Extracted material:

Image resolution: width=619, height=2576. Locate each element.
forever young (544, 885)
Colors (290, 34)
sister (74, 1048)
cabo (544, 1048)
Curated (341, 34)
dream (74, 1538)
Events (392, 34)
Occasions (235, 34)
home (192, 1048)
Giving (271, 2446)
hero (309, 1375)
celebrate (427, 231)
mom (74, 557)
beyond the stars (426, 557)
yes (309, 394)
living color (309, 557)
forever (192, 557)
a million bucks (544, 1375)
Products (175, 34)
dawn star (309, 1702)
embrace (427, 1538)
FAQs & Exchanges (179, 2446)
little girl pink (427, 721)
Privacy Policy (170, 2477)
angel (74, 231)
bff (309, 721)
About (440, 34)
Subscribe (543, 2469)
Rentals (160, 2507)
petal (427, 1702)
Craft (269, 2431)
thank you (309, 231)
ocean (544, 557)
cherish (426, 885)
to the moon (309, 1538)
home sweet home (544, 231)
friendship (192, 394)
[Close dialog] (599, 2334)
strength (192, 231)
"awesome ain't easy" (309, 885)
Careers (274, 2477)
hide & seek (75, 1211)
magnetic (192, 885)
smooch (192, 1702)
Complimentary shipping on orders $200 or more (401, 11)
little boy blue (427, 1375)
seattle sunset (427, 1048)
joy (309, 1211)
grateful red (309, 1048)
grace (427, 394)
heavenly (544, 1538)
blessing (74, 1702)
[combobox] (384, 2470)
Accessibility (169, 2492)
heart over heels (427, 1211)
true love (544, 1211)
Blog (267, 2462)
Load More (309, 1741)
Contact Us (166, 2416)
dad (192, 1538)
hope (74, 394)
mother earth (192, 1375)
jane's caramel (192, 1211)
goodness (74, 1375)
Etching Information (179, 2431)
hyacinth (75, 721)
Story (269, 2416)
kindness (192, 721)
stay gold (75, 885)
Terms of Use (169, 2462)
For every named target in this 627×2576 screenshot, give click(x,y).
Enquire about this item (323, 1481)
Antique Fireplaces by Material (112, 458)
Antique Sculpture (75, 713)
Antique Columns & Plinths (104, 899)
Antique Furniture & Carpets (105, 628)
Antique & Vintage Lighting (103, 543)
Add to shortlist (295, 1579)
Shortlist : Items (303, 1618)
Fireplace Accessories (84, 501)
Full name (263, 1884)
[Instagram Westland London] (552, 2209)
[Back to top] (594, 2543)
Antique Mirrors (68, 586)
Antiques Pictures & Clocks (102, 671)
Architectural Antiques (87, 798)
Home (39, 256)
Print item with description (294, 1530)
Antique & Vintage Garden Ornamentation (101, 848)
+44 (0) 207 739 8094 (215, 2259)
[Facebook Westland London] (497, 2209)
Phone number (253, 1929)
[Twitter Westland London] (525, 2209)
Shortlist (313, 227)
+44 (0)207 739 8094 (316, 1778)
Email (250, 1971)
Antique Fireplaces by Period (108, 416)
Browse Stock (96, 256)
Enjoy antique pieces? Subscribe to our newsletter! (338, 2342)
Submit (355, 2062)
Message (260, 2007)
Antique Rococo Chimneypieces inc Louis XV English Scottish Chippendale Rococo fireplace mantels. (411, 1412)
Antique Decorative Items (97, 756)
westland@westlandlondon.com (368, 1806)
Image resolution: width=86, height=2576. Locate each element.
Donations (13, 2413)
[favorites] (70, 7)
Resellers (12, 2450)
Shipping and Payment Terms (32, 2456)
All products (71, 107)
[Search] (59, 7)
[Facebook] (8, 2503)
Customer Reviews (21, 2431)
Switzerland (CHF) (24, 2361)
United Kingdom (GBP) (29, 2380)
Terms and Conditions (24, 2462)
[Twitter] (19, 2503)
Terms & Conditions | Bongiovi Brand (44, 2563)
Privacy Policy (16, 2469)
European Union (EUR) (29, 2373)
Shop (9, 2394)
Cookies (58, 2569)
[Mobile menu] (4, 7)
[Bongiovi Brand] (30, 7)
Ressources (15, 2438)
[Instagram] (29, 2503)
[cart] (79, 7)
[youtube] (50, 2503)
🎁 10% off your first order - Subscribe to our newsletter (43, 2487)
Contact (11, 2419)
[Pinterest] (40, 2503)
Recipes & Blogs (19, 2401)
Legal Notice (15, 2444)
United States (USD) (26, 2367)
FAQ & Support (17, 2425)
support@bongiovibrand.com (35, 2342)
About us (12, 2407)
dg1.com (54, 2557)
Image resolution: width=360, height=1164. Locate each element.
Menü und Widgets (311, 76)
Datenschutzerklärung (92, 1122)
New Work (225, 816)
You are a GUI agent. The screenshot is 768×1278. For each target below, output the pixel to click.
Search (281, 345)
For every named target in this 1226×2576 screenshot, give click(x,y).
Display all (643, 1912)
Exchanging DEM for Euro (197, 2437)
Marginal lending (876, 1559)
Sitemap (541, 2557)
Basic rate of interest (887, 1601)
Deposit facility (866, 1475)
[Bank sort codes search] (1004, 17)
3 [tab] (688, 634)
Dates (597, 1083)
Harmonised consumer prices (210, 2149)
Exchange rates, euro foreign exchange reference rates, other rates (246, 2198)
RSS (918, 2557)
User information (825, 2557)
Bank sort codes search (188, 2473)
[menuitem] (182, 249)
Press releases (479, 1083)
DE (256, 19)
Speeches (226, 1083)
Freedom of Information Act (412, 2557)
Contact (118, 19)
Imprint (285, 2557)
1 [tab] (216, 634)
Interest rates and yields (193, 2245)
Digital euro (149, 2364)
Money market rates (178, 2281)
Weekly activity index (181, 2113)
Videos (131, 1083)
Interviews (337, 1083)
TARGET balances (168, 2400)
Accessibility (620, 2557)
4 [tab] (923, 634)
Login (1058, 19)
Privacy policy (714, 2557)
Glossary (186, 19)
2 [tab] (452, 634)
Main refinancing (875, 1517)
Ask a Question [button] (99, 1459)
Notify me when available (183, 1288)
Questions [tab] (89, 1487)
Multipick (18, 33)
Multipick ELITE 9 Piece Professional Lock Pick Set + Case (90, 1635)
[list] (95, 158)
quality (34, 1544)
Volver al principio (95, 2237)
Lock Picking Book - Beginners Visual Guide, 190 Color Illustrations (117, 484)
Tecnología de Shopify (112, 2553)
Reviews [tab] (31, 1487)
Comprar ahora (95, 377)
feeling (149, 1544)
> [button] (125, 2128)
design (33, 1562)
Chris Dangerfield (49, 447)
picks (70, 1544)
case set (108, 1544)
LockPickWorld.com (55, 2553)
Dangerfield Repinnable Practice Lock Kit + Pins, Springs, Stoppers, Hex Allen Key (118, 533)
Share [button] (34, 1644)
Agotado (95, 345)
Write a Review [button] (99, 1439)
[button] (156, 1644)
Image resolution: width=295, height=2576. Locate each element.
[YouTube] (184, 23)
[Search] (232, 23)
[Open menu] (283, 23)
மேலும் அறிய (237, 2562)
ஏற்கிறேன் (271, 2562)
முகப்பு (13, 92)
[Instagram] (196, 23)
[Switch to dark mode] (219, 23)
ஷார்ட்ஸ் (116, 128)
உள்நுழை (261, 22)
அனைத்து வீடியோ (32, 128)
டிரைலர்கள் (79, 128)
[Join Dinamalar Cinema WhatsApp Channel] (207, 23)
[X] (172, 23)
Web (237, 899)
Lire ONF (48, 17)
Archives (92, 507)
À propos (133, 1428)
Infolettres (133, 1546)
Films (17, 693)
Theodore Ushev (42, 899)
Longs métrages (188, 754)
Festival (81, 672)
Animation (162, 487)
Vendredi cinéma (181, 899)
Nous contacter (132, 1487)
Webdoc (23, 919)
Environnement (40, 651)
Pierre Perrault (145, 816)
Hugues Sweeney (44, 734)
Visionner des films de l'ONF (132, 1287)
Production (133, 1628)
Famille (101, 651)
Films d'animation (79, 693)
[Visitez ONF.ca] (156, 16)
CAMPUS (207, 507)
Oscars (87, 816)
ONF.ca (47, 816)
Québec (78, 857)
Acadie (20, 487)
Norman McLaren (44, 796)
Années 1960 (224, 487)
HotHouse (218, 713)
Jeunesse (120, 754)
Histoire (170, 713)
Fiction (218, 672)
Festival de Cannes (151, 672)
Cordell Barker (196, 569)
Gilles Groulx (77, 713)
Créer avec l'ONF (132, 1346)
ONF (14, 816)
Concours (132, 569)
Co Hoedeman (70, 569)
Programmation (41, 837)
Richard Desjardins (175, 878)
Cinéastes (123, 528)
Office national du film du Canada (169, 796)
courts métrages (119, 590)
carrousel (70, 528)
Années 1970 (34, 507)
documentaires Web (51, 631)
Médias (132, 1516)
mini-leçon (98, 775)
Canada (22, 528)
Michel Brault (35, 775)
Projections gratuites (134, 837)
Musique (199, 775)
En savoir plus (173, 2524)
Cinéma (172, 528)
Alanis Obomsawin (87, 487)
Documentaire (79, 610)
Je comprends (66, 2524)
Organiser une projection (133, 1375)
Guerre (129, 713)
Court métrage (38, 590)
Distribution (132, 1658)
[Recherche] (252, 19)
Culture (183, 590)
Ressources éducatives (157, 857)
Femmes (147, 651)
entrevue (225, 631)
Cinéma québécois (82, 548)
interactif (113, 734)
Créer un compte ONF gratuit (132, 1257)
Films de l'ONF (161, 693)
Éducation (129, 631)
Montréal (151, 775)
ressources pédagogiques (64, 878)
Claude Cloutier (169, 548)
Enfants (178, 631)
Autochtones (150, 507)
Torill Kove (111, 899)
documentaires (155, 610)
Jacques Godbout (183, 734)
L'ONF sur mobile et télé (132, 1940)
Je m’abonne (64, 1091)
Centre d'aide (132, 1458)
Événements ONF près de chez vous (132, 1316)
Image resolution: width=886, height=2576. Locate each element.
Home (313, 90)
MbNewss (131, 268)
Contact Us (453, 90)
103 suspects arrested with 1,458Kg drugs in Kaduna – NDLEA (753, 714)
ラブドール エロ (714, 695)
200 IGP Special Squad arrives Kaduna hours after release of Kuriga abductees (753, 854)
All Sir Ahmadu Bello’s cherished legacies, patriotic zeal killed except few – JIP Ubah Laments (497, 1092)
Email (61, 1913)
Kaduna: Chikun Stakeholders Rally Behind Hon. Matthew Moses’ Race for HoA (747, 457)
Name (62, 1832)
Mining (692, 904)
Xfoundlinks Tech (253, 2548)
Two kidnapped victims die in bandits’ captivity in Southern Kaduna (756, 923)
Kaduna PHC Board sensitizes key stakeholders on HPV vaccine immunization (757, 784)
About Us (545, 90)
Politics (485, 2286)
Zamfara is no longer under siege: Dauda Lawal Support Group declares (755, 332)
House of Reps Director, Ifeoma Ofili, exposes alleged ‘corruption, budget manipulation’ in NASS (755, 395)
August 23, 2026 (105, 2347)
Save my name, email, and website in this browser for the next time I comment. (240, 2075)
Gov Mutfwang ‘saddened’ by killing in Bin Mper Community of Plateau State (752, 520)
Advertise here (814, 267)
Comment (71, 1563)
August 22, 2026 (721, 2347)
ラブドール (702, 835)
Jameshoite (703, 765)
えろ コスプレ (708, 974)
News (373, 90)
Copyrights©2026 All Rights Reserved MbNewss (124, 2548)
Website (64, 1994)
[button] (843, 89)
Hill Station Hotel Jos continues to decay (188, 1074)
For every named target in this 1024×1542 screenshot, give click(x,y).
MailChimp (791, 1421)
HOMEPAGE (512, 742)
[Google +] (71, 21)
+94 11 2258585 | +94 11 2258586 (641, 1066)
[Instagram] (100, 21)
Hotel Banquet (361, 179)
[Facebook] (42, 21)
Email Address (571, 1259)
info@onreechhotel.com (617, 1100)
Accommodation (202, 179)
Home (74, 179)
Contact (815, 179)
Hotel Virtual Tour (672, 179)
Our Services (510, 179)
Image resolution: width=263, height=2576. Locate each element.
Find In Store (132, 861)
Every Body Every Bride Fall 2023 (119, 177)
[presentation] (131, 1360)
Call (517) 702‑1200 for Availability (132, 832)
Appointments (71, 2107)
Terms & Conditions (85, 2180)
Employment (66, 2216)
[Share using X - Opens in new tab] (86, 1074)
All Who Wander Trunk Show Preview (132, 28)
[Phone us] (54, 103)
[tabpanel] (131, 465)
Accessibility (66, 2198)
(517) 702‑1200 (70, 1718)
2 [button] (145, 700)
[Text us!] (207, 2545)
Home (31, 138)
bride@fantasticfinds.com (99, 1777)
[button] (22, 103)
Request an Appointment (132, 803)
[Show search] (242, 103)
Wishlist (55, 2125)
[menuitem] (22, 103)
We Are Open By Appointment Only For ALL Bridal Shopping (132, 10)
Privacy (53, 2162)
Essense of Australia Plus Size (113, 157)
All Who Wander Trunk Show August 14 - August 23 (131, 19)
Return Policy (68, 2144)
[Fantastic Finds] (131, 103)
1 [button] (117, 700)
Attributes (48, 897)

Problem details: Retype exactly, and only, the lines above from the one where "Claude Cloutier (169, 548)" occurs up to and including the one where "Home (74, 179)" occurs.

Result below:
Claude Cloutier (169, 548)
Enfants (178, 631)
Autochtones (150, 507)
Torill Kove (111, 899)
documentaires (155, 610)
Jacques Godbout (183, 734)
L'ONF sur mobile et télé (132, 1940)
Je m’abonne (64, 1091)
Centre d'aide (132, 1458)
Événements ONF près de chez vous (132, 1316)
Image resolution: width=886, height=2576. Locate each element.
Home (313, 90)
MbNewss (131, 268)
Contact Us (453, 90)
103 suspects arrested with 1,458Kg drugs in Kaduna – NDLEA (753, 714)
ラブドール エロ (714, 695)
200 IGP Special Squad arrives Kaduna hours after release of Kuriga abductees (753, 854)
All Sir Ahmadu Bello’s cherished legacies, patriotic zeal killed except few – JIP Ubah Laments (497, 1092)
Email (61, 1913)
Kaduna: Chikun Stakeholders Rally Behind Hon. Matthew Moses’ Race for HoA (747, 457)
Name (62, 1832)
Mining (692, 904)
Xfoundlinks Tech (253, 2548)
Two kidnapped victims die in bandits’ captivity in Southern Kaduna (756, 923)
Kaduna PHC Board sensitizes key stakeholders on HPV vaccine immunization (757, 784)
About Us (545, 90)
Politics (485, 2286)
Zamfara is no longer under siege: Dauda Lawal Support Group declares (755, 332)
House of Reps Director, Ifeoma Ofili, exposes alleged ‘corruption, budget manipulation’ in NASS (755, 395)
August 23, 2026 (105, 2347)
Save my name, email, and website in this browser for the next time I comment. (240, 2075)
Gov Mutfwang ‘saddened’ by killing in Bin Mper Community of Plateau State (752, 520)
Advertise here (814, 267)
Comment (71, 1563)
August 22, 2026 (721, 2347)
ラブドール (702, 835)
Jameshoite (703, 765)
えろ コスプレ (708, 974)
News (373, 90)
Copyrights©2026 All Rights Reserved MbNewss (124, 2548)
Website (64, 1994)
[button] (843, 89)
Hill Station Hotel Jos continues to decay (188, 1074)
For every named target in this 1024×1542 screenshot, give click(x,y).
MailChimp (791, 1421)
HOMEPAGE (512, 742)
[Google +] (71, 21)
+94 11 2258585 | +94 11 2258586 (641, 1066)
[Instagram] (100, 21)
Hotel Banquet (361, 179)
[Facebook] (42, 21)
Email Address (571, 1259)
info@onreechhotel.com (617, 1100)
Accommodation (202, 179)
Home (74, 179)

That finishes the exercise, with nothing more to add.